As we were loading onto the trucks to leave our perimeter, it came to my attention that another of my Marines, a Private First Class, was claiming to be a Conscientious Objector and did not want to leave the battalion area. Under the chaos of these unfolding events, taking place in complete darkness, I went over to this young Marine who was previously viewed as one of the toughest in the platoon. I sat next to him in the dark and listened to him as he cried and told me that he wanted to be designated as a Conscientious Objector and to be sent home. “I can’t do this Sir,” are words forever burned into my memory.
Of all the exemplary tactical and leadership training I received in Quantico for the past year or so before the war, I was not prepared for this circumstance. I had no frame of reference or example to fall back on to guide me. I simply relied on my humanity, and told him I understood his fear as it was totally normal to feel frightened in the moment, as did I. However, we had a job to do, and I and his fellow Marines needed him to do his part now, as they were expecting me to do my job. He nodded his head and reluctantly boarded that truck shortly thereafter.

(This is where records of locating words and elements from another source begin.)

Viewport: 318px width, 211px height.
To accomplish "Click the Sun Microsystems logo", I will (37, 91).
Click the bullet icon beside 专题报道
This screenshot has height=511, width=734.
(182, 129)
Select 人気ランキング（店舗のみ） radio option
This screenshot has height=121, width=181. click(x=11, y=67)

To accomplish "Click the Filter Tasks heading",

Upon reflection, not once did I feel like me admitting to my men that I too was scared in the moment that my leadership would be diminished in their eyes. I hoped seeing me go about my duties gave them the feeling that yes, the lieutenant is human; he isn’t pretending to not be scared when he is; he is not a robot who will recklessly throw our lives away. By admitting my own fears/vulnerabilities in a measured way, I believe that my Marines saw that if their leader was able to carry on under such circumstances, they too would be able to weather the storm. The power of example would not be diminished by acknowledging the reality of the situation.

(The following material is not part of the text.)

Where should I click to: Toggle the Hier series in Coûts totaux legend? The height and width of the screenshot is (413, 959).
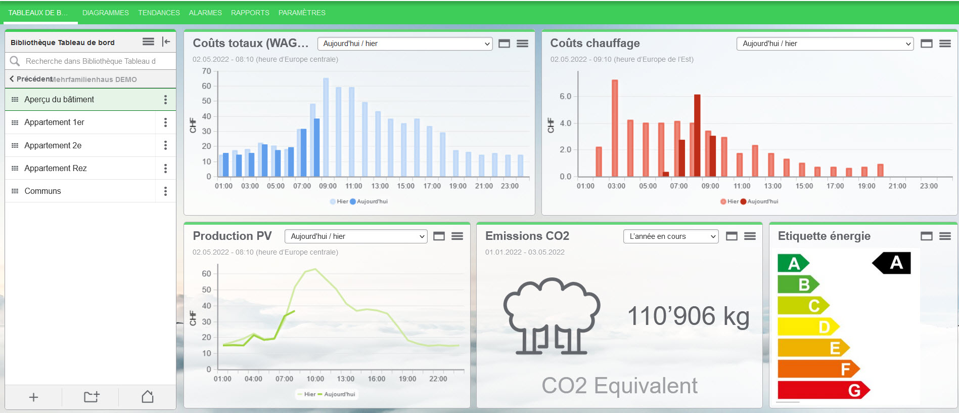click(339, 201)
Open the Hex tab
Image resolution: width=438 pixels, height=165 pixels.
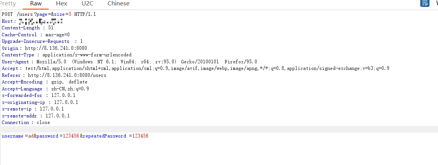(x=61, y=3)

I also did not look at the two Marines referenced here as anything other than human beings, expressing normal emotions in very trying circumstances. Just as a father would not look down on his son for expressing uncertainty in fearful times, neither did I to my men. They were both good Marines and continued to be so; they simply needed some reassurance during a period of incredible stress. I am glad that they felt comfortable enough to express their true feelings and vulnerabilities to me.
Peel back the belief that you, as the leader, always need to appear impervious to difficulties, and doubts. When you express the appropriate level of vulnerability at the appropriate time, you will appear stronger, not weaker, to those entrusted to your care.